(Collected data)
⟨
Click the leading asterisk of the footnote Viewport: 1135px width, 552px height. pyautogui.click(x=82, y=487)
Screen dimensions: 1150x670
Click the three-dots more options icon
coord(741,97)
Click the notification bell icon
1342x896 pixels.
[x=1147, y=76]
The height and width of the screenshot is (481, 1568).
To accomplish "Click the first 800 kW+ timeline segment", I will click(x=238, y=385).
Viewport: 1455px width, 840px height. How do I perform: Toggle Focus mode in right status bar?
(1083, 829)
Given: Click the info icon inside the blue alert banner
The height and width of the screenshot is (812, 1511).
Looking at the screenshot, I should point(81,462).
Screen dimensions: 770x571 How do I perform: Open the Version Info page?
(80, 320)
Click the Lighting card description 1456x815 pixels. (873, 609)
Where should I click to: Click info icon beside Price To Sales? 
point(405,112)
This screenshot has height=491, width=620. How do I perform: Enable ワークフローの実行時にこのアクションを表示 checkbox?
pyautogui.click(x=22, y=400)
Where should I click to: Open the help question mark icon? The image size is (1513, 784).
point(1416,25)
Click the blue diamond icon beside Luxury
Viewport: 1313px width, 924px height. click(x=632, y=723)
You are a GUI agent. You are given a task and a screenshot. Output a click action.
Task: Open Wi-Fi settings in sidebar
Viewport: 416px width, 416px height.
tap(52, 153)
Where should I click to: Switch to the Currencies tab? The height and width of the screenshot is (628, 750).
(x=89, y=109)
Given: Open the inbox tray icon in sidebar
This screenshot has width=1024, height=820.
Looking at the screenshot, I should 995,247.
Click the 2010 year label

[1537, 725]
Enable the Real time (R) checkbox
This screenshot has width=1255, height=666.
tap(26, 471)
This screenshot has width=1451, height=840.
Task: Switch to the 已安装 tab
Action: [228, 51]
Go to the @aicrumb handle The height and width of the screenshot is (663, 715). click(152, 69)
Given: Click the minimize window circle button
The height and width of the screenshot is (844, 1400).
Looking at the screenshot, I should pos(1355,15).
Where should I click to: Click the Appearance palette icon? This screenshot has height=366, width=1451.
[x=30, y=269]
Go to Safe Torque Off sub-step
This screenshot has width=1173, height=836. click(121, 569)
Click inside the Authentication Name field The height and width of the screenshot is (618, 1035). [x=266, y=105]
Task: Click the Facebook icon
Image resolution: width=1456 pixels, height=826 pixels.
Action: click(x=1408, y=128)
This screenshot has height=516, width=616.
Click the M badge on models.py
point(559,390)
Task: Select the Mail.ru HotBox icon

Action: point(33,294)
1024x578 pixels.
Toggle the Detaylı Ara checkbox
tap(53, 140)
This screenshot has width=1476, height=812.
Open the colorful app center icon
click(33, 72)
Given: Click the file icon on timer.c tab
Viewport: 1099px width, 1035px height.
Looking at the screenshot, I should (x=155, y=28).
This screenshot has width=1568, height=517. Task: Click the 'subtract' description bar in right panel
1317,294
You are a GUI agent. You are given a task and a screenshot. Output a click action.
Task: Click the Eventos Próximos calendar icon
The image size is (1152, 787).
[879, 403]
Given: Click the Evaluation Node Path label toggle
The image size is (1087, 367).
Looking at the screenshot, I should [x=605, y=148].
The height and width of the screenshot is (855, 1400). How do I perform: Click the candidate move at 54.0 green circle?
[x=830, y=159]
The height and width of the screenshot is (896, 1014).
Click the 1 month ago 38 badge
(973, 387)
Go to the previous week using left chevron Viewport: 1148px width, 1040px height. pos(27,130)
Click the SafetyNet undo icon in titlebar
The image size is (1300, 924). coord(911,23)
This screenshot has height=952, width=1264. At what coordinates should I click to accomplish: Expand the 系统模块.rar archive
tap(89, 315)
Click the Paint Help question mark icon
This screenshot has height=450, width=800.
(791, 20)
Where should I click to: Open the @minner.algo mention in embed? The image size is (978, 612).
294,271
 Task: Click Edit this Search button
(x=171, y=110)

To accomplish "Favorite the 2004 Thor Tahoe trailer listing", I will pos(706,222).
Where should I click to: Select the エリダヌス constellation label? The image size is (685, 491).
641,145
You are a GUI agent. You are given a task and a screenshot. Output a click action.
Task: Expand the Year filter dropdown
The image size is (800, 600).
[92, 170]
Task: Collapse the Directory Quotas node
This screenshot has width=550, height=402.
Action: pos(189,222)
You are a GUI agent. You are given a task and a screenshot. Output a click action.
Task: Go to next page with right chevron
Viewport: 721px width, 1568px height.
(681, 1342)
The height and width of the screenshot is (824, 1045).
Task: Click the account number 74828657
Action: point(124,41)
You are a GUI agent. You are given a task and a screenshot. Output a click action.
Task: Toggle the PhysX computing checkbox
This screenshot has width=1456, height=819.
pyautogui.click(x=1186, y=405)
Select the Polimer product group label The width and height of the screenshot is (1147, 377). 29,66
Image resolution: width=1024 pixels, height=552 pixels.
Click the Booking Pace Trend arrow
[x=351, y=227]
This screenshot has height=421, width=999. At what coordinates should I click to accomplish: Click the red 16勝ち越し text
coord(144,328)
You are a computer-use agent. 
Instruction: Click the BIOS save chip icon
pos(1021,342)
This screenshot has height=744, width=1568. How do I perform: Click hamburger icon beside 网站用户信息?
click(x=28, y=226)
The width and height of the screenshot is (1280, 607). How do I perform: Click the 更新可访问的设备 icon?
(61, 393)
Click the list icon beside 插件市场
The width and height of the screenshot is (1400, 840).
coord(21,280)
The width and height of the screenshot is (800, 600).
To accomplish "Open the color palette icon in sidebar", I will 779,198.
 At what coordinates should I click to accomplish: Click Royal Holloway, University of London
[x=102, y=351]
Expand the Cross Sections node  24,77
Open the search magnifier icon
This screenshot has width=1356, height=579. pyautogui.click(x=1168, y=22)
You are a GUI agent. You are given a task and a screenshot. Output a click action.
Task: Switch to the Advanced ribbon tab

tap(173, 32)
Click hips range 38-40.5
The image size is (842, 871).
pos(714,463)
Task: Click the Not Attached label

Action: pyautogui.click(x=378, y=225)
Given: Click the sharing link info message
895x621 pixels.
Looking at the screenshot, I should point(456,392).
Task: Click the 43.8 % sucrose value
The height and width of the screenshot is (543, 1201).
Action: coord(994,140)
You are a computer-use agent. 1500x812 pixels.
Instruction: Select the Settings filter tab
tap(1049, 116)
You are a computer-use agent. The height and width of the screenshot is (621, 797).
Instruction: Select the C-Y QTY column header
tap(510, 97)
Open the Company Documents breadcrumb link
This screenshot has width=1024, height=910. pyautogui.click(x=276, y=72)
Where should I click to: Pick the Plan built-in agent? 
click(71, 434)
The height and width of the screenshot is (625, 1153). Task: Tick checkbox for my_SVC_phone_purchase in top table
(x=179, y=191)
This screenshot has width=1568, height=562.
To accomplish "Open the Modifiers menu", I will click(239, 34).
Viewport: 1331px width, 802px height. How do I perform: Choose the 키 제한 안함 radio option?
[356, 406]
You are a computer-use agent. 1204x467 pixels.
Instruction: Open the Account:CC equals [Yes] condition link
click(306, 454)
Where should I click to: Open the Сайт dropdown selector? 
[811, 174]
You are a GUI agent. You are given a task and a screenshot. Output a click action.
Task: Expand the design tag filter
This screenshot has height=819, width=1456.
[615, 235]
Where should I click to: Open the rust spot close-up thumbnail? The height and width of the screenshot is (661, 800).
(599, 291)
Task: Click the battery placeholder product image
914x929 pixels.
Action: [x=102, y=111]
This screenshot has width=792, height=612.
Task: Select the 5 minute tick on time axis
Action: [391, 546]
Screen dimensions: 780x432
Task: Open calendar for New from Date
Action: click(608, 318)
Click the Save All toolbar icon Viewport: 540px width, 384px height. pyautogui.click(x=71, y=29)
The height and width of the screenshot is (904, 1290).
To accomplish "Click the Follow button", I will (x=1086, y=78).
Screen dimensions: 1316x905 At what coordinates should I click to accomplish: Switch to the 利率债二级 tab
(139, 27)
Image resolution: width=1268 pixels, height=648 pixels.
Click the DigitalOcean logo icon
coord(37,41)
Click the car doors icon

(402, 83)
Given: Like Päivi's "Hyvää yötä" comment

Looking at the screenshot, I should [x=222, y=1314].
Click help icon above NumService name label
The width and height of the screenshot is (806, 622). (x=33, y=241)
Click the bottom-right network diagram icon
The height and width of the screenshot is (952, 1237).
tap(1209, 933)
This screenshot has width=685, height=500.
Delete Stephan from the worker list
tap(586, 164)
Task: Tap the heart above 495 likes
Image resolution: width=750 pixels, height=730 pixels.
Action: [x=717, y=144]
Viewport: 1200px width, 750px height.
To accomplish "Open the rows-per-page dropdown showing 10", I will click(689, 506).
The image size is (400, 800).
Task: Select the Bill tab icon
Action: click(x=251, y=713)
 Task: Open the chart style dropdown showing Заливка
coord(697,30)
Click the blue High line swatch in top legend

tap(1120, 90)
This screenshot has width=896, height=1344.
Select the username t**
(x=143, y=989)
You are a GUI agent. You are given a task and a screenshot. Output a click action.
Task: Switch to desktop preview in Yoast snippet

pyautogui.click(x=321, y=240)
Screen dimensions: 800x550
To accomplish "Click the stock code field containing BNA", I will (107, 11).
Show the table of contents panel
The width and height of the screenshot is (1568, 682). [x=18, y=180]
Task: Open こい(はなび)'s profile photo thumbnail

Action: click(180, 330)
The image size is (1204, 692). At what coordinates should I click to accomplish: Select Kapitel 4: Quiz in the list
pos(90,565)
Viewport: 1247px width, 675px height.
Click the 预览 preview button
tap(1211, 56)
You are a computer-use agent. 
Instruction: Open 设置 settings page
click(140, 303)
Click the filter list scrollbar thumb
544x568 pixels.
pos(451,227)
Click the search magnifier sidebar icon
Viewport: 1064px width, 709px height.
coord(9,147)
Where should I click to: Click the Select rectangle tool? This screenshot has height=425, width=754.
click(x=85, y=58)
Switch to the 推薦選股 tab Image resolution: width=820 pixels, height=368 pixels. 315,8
⟩
*What you need to do*:
Update the entries above from the line with "Select the Polimer" down to the line with "click(71, 434)", changing every "computer-use agent" to "desktop assistant" and keeping everything else the same.

*Task result*:
Select the Polimer product group label The width and height of the screenshot is (1147, 377). 29,66
Image resolution: width=1024 pixels, height=552 pixels.
Click the Booking Pace Trend arrow
[x=351, y=227]
This screenshot has height=421, width=999. At what coordinates should I click to accomplish: Click the red 16勝ち越し text
coord(144,328)
You are a desktop assistant. 
Instruction: Click the BIOS save chip icon
pos(1021,342)
This screenshot has height=744, width=1568. How do I perform: Click hamburger icon beside 网站用户信息?
click(x=28, y=226)
The width and height of the screenshot is (1280, 607). How do I perform: Click the 更新可访问的设备 icon?
(61, 393)
Click the list icon beside 插件市场
The width and height of the screenshot is (1400, 840).
coord(21,280)
The width and height of the screenshot is (800, 600).
To accomplish "Open the color palette icon in sidebar", I will 779,198.
 At what coordinates should I click to accomplish: Click Royal Holloway, University of London
[x=102, y=351]
Expand the Cross Sections node  24,77
Open the search magnifier icon
This screenshot has width=1356, height=579. pyautogui.click(x=1168, y=22)
You are a GUI agent. You are given a task and a screenshot. Output a click action.
Task: Switch to the Advanced ribbon tab

tap(173, 32)
Click hips range 38-40.5
The image size is (842, 871).
pos(714,463)
Task: Click the Not Attached label

Action: pyautogui.click(x=378, y=225)
Given: Click the sharing link info message
895x621 pixels.
Looking at the screenshot, I should point(456,392).
Task: Click the 43.8 % sucrose value
The height and width of the screenshot is (543, 1201).
Action: coord(994,140)
You are a desktop assistant. 1500x812 pixels.
Instruction: Select the Settings filter tab
tap(1049, 116)
You are a desktop assistant. The height and width of the screenshot is (621, 797).
Instruction: Select the C-Y QTY column header
tap(510, 97)
Open the Company Documents breadcrumb link
This screenshot has width=1024, height=910. pyautogui.click(x=276, y=72)
Where should I click to: Pick the Plan built-in agent? 
click(71, 434)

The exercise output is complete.